Copy each entry verbatim, excluding its images.

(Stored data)

[Start of section]

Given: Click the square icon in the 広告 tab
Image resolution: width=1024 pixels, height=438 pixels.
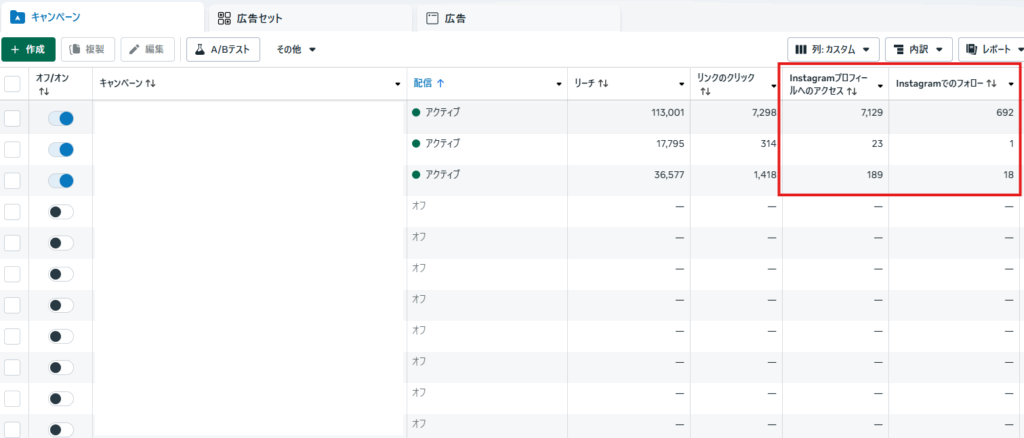Looking at the screenshot, I should (432, 18).
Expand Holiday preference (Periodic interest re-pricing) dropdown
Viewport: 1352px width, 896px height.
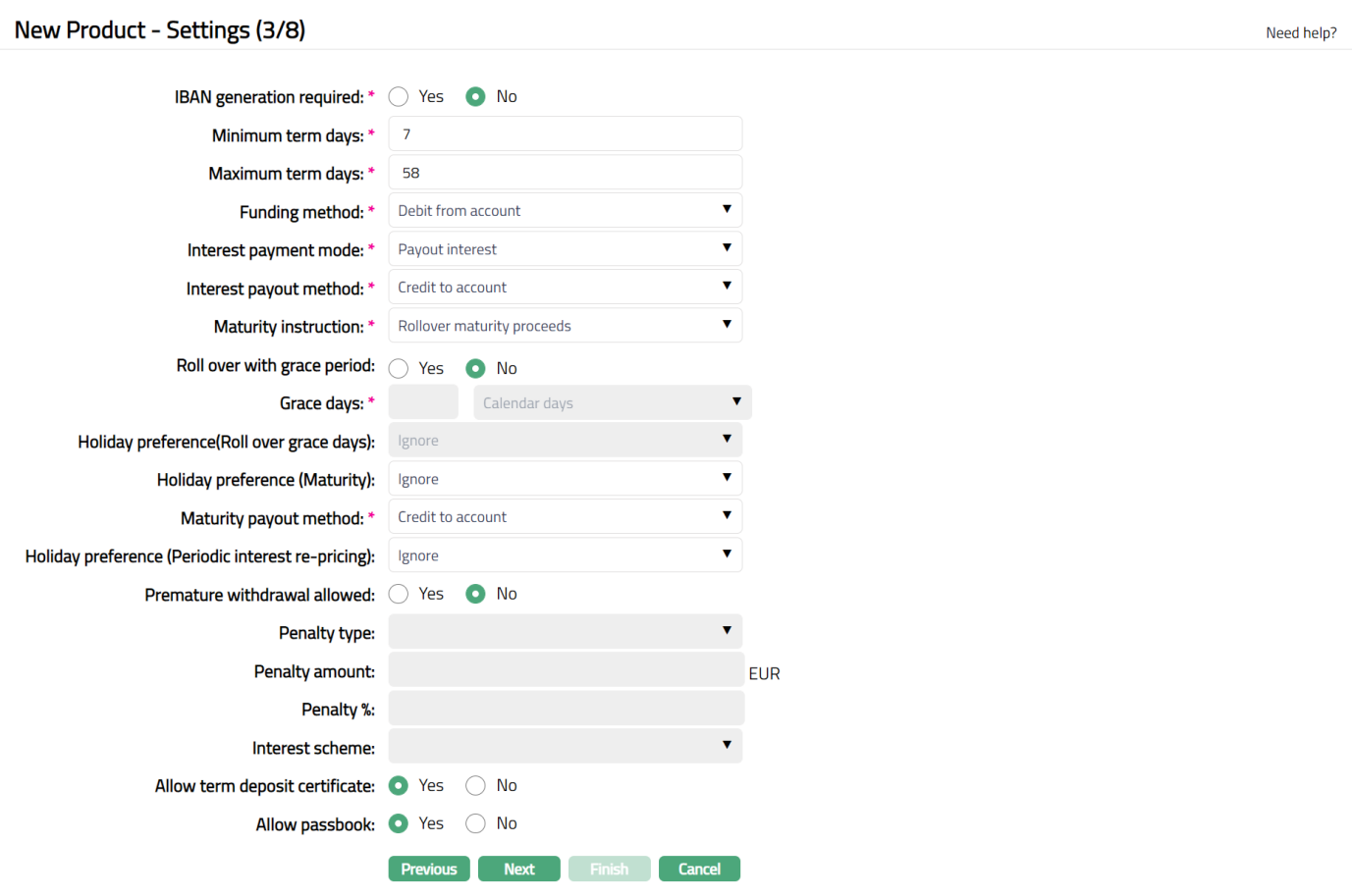[565, 555]
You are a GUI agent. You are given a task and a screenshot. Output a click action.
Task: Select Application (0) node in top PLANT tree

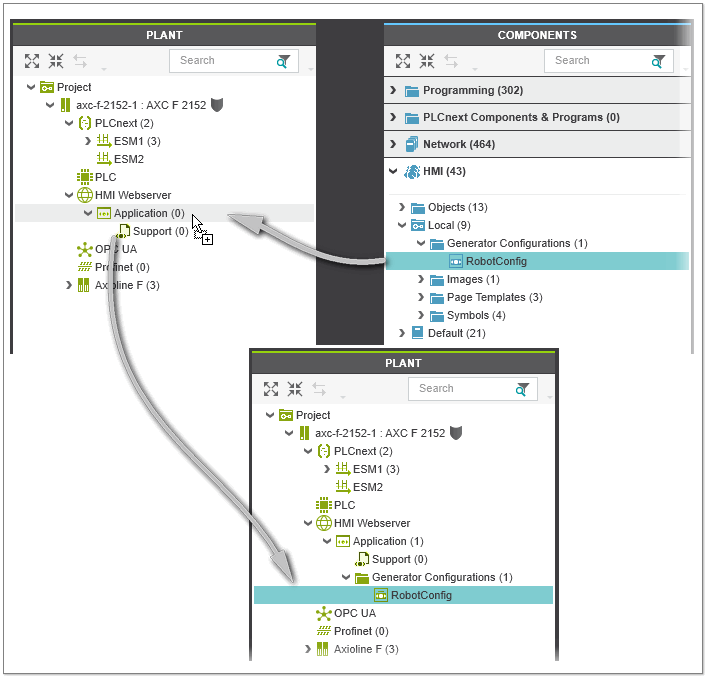148,213

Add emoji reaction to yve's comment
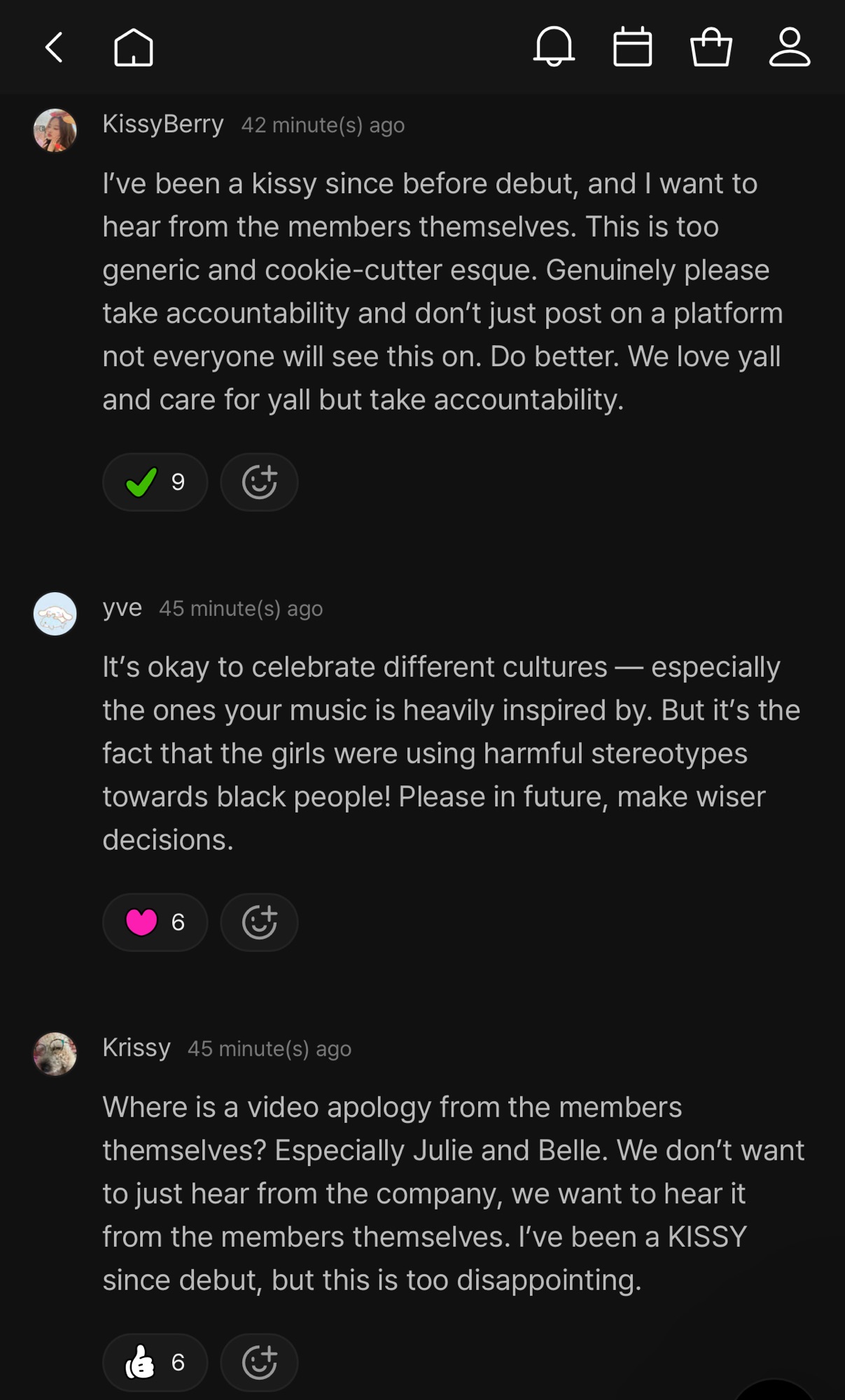pos(259,922)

[End of section]

■ **Result of this exercise**
Given: Click the square icon in the 広告 tab
Image resolution: width=1024 pixels, height=438 pixels.
Looking at the screenshot, I should (432, 18).
Expand Holiday preference (Periodic interest re-pricing) dropdown
Viewport: 1352px width, 896px height.
[565, 555]
You are a GUI agent. You are given a task and a screenshot. Output a click action.
Task: Select Application (0) node in top PLANT tree

148,213

Add emoji reaction to yve's comment
pos(259,922)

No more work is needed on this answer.